CREDIT APPLICATION FORMS - THE GOOD, THE BAD AND THE UGLY

Introduction


It is not uncommon that a credit application form has embodied in it a personal suretyship by the individual who signs the form on behalf of the applicant.

It is also not uncommon that such suretyship clauses are hidden amongst a host of other clauses in the application for credit. In most cases the individual who signs the credit application form on behalf of the applicant, does not realise that such application form contains a personal suretyship, which binds himself and his personal estate as co-principal debtor, jointly and severally with the applicant.

The caveat subscriptor rule would normally apply in these circumstances and the individual would therefore not be able to escape liability.

THE GOOD – a surety escapes liability

On 30 November 2004 the Supreme Court of Appeal upheld the defence of iustus error where a personal suretyship by the signatory was included in an application for credit signed on behalf of a company.

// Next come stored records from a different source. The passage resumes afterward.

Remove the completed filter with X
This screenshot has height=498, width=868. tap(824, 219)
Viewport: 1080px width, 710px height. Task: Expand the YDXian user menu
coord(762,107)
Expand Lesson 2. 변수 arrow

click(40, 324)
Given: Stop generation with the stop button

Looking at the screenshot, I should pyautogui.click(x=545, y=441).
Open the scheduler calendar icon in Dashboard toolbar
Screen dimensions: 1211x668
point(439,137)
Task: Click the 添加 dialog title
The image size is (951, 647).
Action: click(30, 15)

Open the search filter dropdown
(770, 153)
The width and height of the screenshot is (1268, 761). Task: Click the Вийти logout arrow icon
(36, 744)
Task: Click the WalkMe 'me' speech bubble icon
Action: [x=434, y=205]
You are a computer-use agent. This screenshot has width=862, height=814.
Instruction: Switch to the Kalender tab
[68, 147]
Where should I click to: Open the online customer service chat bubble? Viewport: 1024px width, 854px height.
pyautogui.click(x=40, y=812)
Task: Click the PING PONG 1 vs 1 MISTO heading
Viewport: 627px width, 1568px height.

See JZ Brink versus Humphries and Jewell (Pty) Ltd (SCA) (case number: 516/03, as yet unreported).

The court spent a considerable amount of time analysing the application for credit form on which the respondent relied. The court found that the following features of the form were relevant to the question whether a reasonable man would have been misled by it:

• The prominent heading of the document proclaims that it is a credit application form - not a credit application and personal suretyship. That in itself is misleading. Furthermore, the signatory is not required to sign the form twice, once in each capacity. It is not necessary that the signatory should do so, as a signature can be a “double signature”, but a clear indication that the signatory was signing in two capacities, or, even better, a provision for two signatures with appropriate wording indicating that one is as surety, should eliminate the difficulties which do arise in a case such as the present. The court stated in obiter that it has difficulty in understanding why not all of those who draft standard form contracts take these elementary precautions.

• The three clauses at the end of the first page are preceded by a phrase which would convey to any person who saw it that the signatory was signing in a representative capacity and the place for signature which follows those clauses has the obvious and unmistakable express qualification "FOR THE DEBTOR".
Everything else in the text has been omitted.